● EXERCISE DIRECTIONS:
Rewrite every line of the rows below as a numbered list, skipping any blank lines and leaving the pictures out.

··· MATERIAL PROVIDED

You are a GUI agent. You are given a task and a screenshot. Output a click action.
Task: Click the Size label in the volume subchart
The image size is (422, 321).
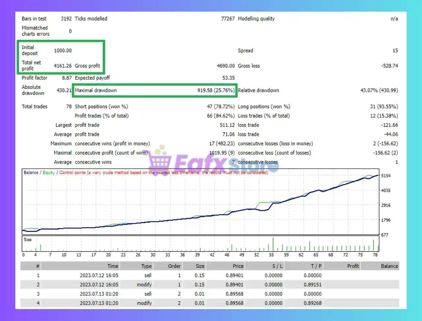pos(28,240)
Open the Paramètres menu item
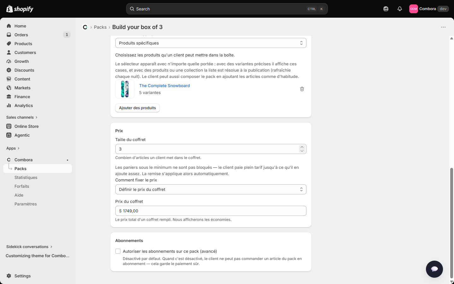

······

● RESULT OF THIS TASK:
1. You are a GUI agent. You are given a task and a screenshot. Output a click action.
2. Task: Click the Size label in the volume subchart
3. The image size is (422, 321).
4. pos(28,240)
5. Open the Paramètres menu item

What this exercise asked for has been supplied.